Your task:
Nothing in the entries may be altered; copy them all exactly.

Dataset extract:
=== Begin Enclosure ===
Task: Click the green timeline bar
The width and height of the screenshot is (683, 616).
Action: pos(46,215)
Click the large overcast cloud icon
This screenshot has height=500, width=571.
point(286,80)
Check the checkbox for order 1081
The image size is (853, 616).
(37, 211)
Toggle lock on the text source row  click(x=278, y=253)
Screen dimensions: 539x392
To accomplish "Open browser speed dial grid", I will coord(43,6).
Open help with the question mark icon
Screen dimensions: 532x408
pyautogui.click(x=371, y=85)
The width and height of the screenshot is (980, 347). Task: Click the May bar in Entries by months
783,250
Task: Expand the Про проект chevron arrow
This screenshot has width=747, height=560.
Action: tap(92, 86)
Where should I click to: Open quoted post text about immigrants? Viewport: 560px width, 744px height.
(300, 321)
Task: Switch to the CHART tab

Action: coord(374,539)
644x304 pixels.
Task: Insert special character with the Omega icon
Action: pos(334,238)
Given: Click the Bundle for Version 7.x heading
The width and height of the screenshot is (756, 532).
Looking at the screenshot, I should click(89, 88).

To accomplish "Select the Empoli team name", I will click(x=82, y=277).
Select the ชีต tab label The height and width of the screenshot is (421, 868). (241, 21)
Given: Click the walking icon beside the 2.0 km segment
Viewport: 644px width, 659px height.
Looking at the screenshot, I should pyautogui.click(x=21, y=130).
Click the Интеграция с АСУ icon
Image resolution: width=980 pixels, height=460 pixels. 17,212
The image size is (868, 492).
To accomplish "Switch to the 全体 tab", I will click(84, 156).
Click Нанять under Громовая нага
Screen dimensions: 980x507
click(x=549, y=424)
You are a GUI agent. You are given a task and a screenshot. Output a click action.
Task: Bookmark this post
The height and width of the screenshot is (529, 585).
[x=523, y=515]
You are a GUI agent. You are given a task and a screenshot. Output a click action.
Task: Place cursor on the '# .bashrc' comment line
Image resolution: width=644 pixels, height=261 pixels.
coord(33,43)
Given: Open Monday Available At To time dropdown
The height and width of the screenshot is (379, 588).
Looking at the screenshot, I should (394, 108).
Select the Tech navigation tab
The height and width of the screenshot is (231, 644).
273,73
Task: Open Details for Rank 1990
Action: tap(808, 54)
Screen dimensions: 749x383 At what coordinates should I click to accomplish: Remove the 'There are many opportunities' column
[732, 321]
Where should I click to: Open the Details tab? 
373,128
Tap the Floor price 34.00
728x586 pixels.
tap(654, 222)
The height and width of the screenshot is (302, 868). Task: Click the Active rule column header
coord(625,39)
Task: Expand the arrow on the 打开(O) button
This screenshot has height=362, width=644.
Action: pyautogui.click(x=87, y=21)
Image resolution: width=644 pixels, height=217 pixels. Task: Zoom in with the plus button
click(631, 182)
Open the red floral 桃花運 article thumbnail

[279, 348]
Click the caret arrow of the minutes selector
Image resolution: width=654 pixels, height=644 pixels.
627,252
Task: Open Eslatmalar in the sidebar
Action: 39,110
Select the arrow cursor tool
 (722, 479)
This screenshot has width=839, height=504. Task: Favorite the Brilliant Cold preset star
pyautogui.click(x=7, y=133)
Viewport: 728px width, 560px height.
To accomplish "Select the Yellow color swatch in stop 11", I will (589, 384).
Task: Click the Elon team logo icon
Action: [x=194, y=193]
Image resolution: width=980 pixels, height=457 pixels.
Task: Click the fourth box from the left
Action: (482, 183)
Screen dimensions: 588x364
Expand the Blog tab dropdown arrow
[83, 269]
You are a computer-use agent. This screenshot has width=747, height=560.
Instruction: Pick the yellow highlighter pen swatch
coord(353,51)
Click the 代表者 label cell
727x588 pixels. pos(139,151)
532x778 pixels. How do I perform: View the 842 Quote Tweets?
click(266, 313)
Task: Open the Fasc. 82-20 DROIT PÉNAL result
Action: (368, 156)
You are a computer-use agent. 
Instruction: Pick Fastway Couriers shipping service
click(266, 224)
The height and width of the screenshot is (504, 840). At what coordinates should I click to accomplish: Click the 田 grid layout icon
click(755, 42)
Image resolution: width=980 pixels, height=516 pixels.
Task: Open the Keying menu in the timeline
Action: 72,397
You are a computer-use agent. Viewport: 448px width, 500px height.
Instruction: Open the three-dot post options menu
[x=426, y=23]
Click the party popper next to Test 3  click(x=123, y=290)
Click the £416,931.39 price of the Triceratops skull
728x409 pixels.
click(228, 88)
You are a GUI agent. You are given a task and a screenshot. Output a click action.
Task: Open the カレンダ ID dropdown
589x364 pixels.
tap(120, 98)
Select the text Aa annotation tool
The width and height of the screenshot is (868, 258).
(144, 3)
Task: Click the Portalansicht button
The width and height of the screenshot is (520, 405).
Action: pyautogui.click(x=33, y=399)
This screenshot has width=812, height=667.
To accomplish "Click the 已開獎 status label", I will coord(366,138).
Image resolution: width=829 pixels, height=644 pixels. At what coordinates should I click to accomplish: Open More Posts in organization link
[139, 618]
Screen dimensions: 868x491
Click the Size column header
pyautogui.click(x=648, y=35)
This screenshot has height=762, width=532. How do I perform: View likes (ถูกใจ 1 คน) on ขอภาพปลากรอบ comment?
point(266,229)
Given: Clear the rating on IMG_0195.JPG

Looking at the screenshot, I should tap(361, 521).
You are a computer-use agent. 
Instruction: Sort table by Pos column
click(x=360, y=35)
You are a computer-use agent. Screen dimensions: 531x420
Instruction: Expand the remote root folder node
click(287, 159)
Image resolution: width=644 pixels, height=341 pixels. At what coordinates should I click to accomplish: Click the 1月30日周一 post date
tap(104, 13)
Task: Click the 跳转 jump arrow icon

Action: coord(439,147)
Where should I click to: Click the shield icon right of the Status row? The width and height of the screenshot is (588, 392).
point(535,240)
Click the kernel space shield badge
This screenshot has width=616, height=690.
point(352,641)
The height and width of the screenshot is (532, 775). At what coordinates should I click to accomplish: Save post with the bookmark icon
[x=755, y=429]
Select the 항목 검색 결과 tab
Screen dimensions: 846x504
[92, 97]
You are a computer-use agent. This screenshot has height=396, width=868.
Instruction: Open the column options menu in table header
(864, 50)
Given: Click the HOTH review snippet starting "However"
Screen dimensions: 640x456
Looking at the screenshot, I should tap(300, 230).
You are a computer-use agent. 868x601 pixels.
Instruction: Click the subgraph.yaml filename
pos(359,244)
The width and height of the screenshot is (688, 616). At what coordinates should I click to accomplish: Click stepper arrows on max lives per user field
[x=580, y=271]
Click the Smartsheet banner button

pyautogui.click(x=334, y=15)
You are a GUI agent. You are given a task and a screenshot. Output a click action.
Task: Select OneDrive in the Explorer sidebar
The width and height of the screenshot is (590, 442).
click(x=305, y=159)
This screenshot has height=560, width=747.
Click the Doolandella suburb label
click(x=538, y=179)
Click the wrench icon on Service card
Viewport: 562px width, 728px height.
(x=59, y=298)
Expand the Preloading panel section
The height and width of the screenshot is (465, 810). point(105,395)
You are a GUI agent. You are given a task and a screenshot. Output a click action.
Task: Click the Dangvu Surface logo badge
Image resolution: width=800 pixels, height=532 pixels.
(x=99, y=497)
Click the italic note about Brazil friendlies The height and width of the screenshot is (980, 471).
=== End Enclosure ===
Result of this exercise:
Task: Click the green timeline bar
The width and height of the screenshot is (683, 616).
Action: pos(46,215)
Click the large overcast cloud icon
This screenshot has height=500, width=571.
point(286,80)
Check the checkbox for order 1081
The image size is (853, 616).
(37, 211)
Toggle lock on the text source row  click(x=278, y=253)
Screen dimensions: 539x392
To accomplish "Open browser speed dial grid", I will coord(43,6).
Open help with the question mark icon
Screen dimensions: 532x408
pyautogui.click(x=371, y=85)
The width and height of the screenshot is (980, 347). Task: Click the May bar in Entries by months
783,250
Task: Expand the Про проект chevron arrow
This screenshot has width=747, height=560.
Action: tap(92, 86)
Where should I click to: Open quoted post text about immigrants? Viewport: 560px width, 744px height.
(300, 321)
Task: Switch to the CHART tab

Action: coord(374,539)
644x304 pixels.
Task: Insert special character with the Omega icon
Action: pos(334,238)
Given: Click the Bundle for Version 7.x heading
The width and height of the screenshot is (756, 532).
Looking at the screenshot, I should click(89, 88).

To accomplish "Select the Empoli team name", I will click(x=82, y=277).
Select the ชีต tab label The height and width of the screenshot is (421, 868). (241, 21)
Given: Click the walking icon beside the 2.0 km segment
Viewport: 644px width, 659px height.
Looking at the screenshot, I should pyautogui.click(x=21, y=130).
Click the Интеграция с АСУ icon
Image resolution: width=980 pixels, height=460 pixels. 17,212
The image size is (868, 492).
To accomplish "Switch to the 全体 tab", I will click(84, 156).
Click Нанять under Громовая нага
Screen dimensions: 980x507
click(x=549, y=424)
You are a GUI agent. You are given a task and a screenshot. Output a click action.
Task: Bookmark this post
The height and width of the screenshot is (529, 585).
[x=523, y=515]
You are a GUI agent. You are given a task and a screenshot. Output a click action.
Task: Place cursor on the '# .bashrc' comment line
Image resolution: width=644 pixels, height=261 pixels.
coord(33,43)
Given: Open Monday Available At To time dropdown
The height and width of the screenshot is (379, 588).
Looking at the screenshot, I should (394, 108).
Select the Tech navigation tab
The height and width of the screenshot is (231, 644).
273,73
Task: Open Details for Rank 1990
Action: tap(808, 54)
Screen dimensions: 749x383 At what coordinates should I click to accomplish: Remove the 'There are many opportunities' column
[732, 321]
Where should I click to: Open the Details tab? 
373,128
Tap the Floor price 34.00
728x586 pixels.
tap(654, 222)
The height and width of the screenshot is (302, 868). Task: Click the Active rule column header
coord(625,39)
Task: Expand the arrow on the 打开(O) button
This screenshot has height=362, width=644.
Action: pyautogui.click(x=87, y=21)
Image resolution: width=644 pixels, height=217 pixels. Task: Zoom in with the plus button
click(631, 182)
Open the red floral 桃花運 article thumbnail

[279, 348]
Click the caret arrow of the minutes selector
Image resolution: width=654 pixels, height=644 pixels.
627,252
Task: Open Eslatmalar in the sidebar
Action: 39,110
Select the arrow cursor tool
 (722, 479)
This screenshot has width=839, height=504. Task: Favorite the Brilliant Cold preset star
pyautogui.click(x=7, y=133)
Viewport: 728px width, 560px height.
To accomplish "Select the Yellow color swatch in stop 11", I will (589, 384).
Task: Click the Elon team logo icon
Action: [x=194, y=193]
Image resolution: width=980 pixels, height=457 pixels.
Task: Click the fourth box from the left
Action: (482, 183)
Screen dimensions: 588x364
Expand the Blog tab dropdown arrow
[83, 269]
You are a computer-use agent. This screenshot has width=747, height=560.
Instruction: Pick the yellow highlighter pen swatch
coord(353,51)
Click the 代表者 label cell
727x588 pixels. pos(139,151)
532x778 pixels. How do I perform: View the 842 Quote Tweets?
click(266, 313)
Task: Open the Fasc. 82-20 DROIT PÉNAL result
Action: (368, 156)
You are a computer-use agent. 
Instruction: Pick Fastway Couriers shipping service
click(266, 224)
The height and width of the screenshot is (504, 840). At what coordinates should I click to accomplish: Click the 田 grid layout icon
click(755, 42)
Image resolution: width=980 pixels, height=516 pixels.
Task: Open the Keying menu in the timeline
Action: 72,397
You are a computer-use agent. Viewport: 448px width, 500px height.
Instruction: Open the three-dot post options menu
[x=426, y=23]
Click the party popper next to Test 3  click(x=123, y=290)
Click the £416,931.39 price of the Triceratops skull
728x409 pixels.
click(228, 88)
You are a GUI agent. You are given a task and a screenshot. Output a click action.
Task: Open the カレンダ ID dropdown
589x364 pixels.
tap(120, 98)
Select the text Aa annotation tool
The width and height of the screenshot is (868, 258).
(144, 3)
Task: Click the Portalansicht button
The width and height of the screenshot is (520, 405).
Action: pyautogui.click(x=33, y=399)
This screenshot has width=812, height=667.
To accomplish "Click the 已開獎 status label", I will coord(366,138).
Image resolution: width=829 pixels, height=644 pixels. At what coordinates should I click to accomplish: Open More Posts in organization link
[139, 618]
Screen dimensions: 868x491
Click the Size column header
pyautogui.click(x=648, y=35)
This screenshot has height=762, width=532. How do I perform: View likes (ถูกใจ 1 คน) on ขอภาพปลากรอบ comment?
point(266,229)
Given: Clear the rating on IMG_0195.JPG

Looking at the screenshot, I should tap(361, 521).
You are a computer-use agent. 
Instruction: Sort table by Pos column
click(x=360, y=35)
You are a computer-use agent. Screen dimensions: 531x420
Instruction: Expand the remote root folder node
click(287, 159)
Image resolution: width=644 pixels, height=341 pixels. At what coordinates should I click to accomplish: Click the 1月30日周一 post date
tap(104, 13)
Task: Click the 跳转 jump arrow icon

Action: coord(439,147)
Where should I click to: Click the shield icon right of the Status row? The width and height of the screenshot is (588, 392).
point(535,240)
Click the kernel space shield badge
This screenshot has width=616, height=690.
point(352,641)
The height and width of the screenshot is (532, 775). At what coordinates should I click to accomplish: Save post with the bookmark icon
[x=755, y=429]
Select the 항목 검색 결과 tab
Screen dimensions: 846x504
[92, 97]
You are a computer-use agent. This screenshot has height=396, width=868.
Instruction: Open the column options menu in table header
(864, 50)
Given: Click the HOTH review snippet starting "However"
Screen dimensions: 640x456
Looking at the screenshot, I should tap(300, 230).
You are a computer-use agent. 868x601 pixels.
Instruction: Click the subgraph.yaml filename
pos(359,244)
The width and height of the screenshot is (688, 616). At what coordinates should I click to accomplish: Click stepper arrows on max lives per user field
[x=580, y=271]
Click the Smartsheet banner button

pyautogui.click(x=334, y=15)
You are a GUI agent. You are given a task and a screenshot. Output a click action.
Task: Select OneDrive in the Explorer sidebar
The width and height of the screenshot is (590, 442).
click(x=305, y=159)
This screenshot has height=560, width=747.
Click the Doolandella suburb label
click(x=538, y=179)
Click the wrench icon on Service card
Viewport: 562px width, 728px height.
(x=59, y=298)
Expand the Preloading panel section
The height and width of the screenshot is (465, 810). point(105,395)
You are a GUI agent. You are given a task and a screenshot. Output a click action.
Task: Click the Dangvu Surface logo badge
Image resolution: width=800 pixels, height=532 pixels.
(x=99, y=497)
Click the italic note about Brazil friendlies The height and width of the screenshot is (980, 471).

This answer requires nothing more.